⟨
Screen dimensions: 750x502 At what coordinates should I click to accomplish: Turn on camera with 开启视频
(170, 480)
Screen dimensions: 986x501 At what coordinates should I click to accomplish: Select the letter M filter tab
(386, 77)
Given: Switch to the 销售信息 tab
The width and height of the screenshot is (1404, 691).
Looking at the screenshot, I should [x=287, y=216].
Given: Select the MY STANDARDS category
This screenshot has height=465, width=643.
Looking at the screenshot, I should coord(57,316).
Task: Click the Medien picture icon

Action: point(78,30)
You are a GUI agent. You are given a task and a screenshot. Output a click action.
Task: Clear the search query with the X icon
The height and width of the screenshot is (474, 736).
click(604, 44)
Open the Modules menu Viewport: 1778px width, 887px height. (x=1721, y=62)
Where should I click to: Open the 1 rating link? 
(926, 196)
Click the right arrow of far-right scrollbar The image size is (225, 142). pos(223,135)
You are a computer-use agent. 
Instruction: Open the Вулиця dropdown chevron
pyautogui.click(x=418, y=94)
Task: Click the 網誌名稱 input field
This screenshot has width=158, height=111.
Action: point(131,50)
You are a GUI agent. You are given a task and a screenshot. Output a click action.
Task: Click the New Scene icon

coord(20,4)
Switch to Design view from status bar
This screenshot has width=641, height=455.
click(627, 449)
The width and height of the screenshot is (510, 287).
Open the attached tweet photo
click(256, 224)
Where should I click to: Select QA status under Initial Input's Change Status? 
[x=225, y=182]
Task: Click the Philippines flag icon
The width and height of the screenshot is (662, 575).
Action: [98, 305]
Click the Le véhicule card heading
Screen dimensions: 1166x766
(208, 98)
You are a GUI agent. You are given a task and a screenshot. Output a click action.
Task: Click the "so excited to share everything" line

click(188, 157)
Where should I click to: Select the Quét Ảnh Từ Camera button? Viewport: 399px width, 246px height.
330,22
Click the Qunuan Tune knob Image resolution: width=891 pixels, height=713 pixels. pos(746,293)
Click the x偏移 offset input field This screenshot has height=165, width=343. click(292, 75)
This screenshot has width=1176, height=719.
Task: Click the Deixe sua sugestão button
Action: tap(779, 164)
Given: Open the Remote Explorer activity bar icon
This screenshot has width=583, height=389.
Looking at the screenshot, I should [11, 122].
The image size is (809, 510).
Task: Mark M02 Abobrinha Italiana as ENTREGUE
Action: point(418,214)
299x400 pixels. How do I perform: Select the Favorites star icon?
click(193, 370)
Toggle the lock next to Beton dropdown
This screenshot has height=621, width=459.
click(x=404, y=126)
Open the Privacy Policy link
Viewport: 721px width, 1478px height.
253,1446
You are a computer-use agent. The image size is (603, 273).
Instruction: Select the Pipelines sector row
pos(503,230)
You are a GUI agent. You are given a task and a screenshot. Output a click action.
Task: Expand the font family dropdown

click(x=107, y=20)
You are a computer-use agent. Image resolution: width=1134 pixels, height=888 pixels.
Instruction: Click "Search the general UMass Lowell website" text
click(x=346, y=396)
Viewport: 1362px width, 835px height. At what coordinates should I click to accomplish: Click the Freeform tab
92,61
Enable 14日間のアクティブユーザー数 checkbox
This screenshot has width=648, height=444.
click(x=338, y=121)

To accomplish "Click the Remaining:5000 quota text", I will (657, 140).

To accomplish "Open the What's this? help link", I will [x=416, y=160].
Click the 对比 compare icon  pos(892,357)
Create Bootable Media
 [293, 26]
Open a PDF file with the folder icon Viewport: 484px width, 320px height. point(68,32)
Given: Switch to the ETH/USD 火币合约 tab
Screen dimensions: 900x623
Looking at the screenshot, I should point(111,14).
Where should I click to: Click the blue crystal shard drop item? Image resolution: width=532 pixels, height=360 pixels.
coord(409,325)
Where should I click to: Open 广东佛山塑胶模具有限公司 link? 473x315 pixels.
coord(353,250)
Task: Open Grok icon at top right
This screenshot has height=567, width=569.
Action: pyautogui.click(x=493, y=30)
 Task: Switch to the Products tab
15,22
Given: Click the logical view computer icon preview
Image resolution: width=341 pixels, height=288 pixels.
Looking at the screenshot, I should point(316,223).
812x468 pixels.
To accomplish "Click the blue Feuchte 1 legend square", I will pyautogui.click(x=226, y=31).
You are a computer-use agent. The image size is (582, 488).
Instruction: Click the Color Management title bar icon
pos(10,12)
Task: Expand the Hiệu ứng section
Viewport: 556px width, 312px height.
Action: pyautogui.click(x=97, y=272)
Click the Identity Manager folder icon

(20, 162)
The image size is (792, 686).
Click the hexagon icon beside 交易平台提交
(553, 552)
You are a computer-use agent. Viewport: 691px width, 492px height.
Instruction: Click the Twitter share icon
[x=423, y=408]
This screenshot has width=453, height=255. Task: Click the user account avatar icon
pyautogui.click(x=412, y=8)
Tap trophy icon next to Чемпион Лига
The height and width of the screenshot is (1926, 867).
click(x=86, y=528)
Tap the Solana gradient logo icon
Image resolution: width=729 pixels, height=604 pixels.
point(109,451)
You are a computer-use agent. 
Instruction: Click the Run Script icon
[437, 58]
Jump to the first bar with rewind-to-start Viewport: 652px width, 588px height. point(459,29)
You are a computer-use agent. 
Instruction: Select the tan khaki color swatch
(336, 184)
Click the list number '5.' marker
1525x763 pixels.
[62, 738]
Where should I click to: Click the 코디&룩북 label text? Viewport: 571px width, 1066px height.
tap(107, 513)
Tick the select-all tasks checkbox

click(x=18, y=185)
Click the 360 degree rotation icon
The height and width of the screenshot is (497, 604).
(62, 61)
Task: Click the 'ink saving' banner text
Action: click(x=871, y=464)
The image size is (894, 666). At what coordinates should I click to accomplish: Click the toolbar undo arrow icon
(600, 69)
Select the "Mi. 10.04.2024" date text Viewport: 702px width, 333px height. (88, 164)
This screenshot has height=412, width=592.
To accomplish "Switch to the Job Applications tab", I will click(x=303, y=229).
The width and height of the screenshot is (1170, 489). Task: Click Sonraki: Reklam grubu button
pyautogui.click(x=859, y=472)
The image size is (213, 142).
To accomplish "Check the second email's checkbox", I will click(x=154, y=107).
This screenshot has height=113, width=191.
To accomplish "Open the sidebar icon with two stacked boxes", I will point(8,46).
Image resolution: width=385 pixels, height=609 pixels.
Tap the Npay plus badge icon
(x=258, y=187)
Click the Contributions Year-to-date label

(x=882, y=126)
⟩
Print all the records exactly as written.

## Result for this task
Screen dimensions: 750x502 At what coordinates should I click to accomplish: Turn on camera with 开启视频
(170, 480)
Screen dimensions: 986x501 At what coordinates should I click to accomplish: Select the letter M filter tab
(386, 77)
Given: Switch to the 销售信息 tab
The width and height of the screenshot is (1404, 691).
Looking at the screenshot, I should [x=287, y=216].
Given: Select the MY STANDARDS category
This screenshot has height=465, width=643.
Looking at the screenshot, I should coord(57,316).
Task: Click the Medien picture icon

Action: point(78,30)
You are a GUI agent. You are given a task and a screenshot. Output a click action.
Task: Clear the search query with the X icon
The height and width of the screenshot is (474, 736).
click(604, 44)
Open the Modules menu Viewport: 1778px width, 887px height. (x=1721, y=62)
Where should I click to: Open the 1 rating link? 
(926, 196)
Click the right arrow of far-right scrollbar The image size is (225, 142). pos(223,135)
You are a computer-use agent. 
Instruction: Open the Вулиця dropdown chevron
pyautogui.click(x=418, y=94)
Task: Click the 網誌名稱 input field
This screenshot has width=158, height=111.
Action: point(131,50)
You are a GUI agent. You are given a task and a screenshot. Output a click action.
Task: Click the New Scene icon

coord(20,4)
Switch to Design view from status bar
This screenshot has width=641, height=455.
click(627, 449)
The width and height of the screenshot is (510, 287).
Open the attached tweet photo
click(256, 224)
Where should I click to: Select QA status under Initial Input's Change Status? 
[x=225, y=182]
Task: Click the Philippines flag icon
The width and height of the screenshot is (662, 575).
Action: [98, 305]
Click the Le véhicule card heading
Screen dimensions: 1166x766
(208, 98)
You are a GUI agent. You are given a task and a screenshot. Output a click action.
Task: Click the "so excited to share everything" line

click(188, 157)
Where should I click to: Select the Quét Ảnh Từ Camera button? Viewport: 399px width, 246px height.
330,22
Click the Qunuan Tune knob Image resolution: width=891 pixels, height=713 pixels. pos(746,293)
Click the x偏移 offset input field This screenshot has height=165, width=343. click(292, 75)
This screenshot has width=1176, height=719.
Task: Click the Deixe sua sugestão button
Action: tap(779, 164)
Given: Open the Remote Explorer activity bar icon
This screenshot has width=583, height=389.
Looking at the screenshot, I should [11, 122].
The image size is (809, 510).
Task: Mark M02 Abobrinha Italiana as ENTREGUE
Action: point(418,214)
299x400 pixels. How do I perform: Select the Favorites star icon?
click(193, 370)
Toggle the lock next to Beton dropdown
This screenshot has height=621, width=459.
click(x=404, y=126)
Open the Privacy Policy link
Viewport: 721px width, 1478px height.
253,1446
You are a computer-use agent. The image size is (603, 273).
Instruction: Select the Pipelines sector row
pos(503,230)
You are a GUI agent. You are given a task and a screenshot. Output a click action.
Task: Expand the font family dropdown

click(x=107, y=20)
You are a computer-use agent. Image resolution: width=1134 pixels, height=888 pixels.
Instruction: Click "Search the general UMass Lowell website" text
click(x=346, y=396)
Viewport: 1362px width, 835px height. At what coordinates should I click to accomplish: Click the Freeform tab
92,61
Enable 14日間のアクティブユーザー数 checkbox
This screenshot has width=648, height=444.
click(x=338, y=121)

To accomplish "Click the Remaining:5000 quota text", I will (657, 140).

To accomplish "Open the What's this? help link", I will [x=416, y=160].
Click the 对比 compare icon  pos(892,357)
Create Bootable Media
 [293, 26]
Open a PDF file with the folder icon Viewport: 484px width, 320px height. point(68,32)
Given: Switch to the ETH/USD 火币合约 tab
Screen dimensions: 900x623
Looking at the screenshot, I should point(111,14).
Where should I click to: Click the blue crystal shard drop item? Image resolution: width=532 pixels, height=360 pixels.
coord(409,325)
Where should I click to: Open 广东佛山塑胶模具有限公司 link? 473x315 pixels.
coord(353,250)
Task: Open Grok icon at top right
This screenshot has height=567, width=569.
Action: pyautogui.click(x=493, y=30)
 Task: Switch to the Products tab
15,22
Given: Click the logical view computer icon preview
Image resolution: width=341 pixels, height=288 pixels.
Looking at the screenshot, I should point(316,223).
812x468 pixels.
To accomplish "Click the blue Feuchte 1 legend square", I will pyautogui.click(x=226, y=31).
You are a computer-use agent. The image size is (582, 488).
Instruction: Click the Color Management title bar icon
pos(10,12)
Task: Expand the Hiệu ứng section
Viewport: 556px width, 312px height.
Action: pyautogui.click(x=97, y=272)
Click the Identity Manager folder icon

(20, 162)
The image size is (792, 686).
Click the hexagon icon beside 交易平台提交
(553, 552)
You are a computer-use agent. Viewport: 691px width, 492px height.
Instruction: Click the Twitter share icon
[x=423, y=408]
This screenshot has width=453, height=255. Task: Click the user account avatar icon
pyautogui.click(x=412, y=8)
Tap trophy icon next to Чемпион Лига
The height and width of the screenshot is (1926, 867).
click(x=86, y=528)
Tap the Solana gradient logo icon
Image resolution: width=729 pixels, height=604 pixels.
point(109,451)
You are a computer-use agent. 
Instruction: Click the Run Script icon
[437, 58]
Jump to the first bar with rewind-to-start Viewport: 652px width, 588px height. point(459,29)
You are a computer-use agent. 
Instruction: Select the tan khaki color swatch
(336, 184)
Click the list number '5.' marker
1525x763 pixels.
[62, 738]
Where should I click to: Click the 코디&룩북 label text? Viewport: 571px width, 1066px height.
tap(107, 513)
Tick the select-all tasks checkbox

click(x=18, y=185)
Click the 360 degree rotation icon
The height and width of the screenshot is (497, 604).
(62, 61)
Task: Click the 'ink saving' banner text
Action: click(x=871, y=464)
The image size is (894, 666). At what coordinates should I click to accomplish: Click the toolbar undo arrow icon
(600, 69)
Select the "Mi. 10.04.2024" date text Viewport: 702px width, 333px height. (88, 164)
This screenshot has height=412, width=592.
To accomplish "Switch to the Job Applications tab", I will click(x=303, y=229).
The width and height of the screenshot is (1170, 489). Task: Click Sonraki: Reklam grubu button
pyautogui.click(x=859, y=472)
The image size is (213, 142).
To accomplish "Check the second email's checkbox", I will click(x=154, y=107).
This screenshot has height=113, width=191.
To accomplish "Open the sidebar icon with two stacked boxes", I will point(8,46).
Image resolution: width=385 pixels, height=609 pixels.
Tap the Npay plus badge icon
(x=258, y=187)
Click the Contributions Year-to-date label

(x=882, y=126)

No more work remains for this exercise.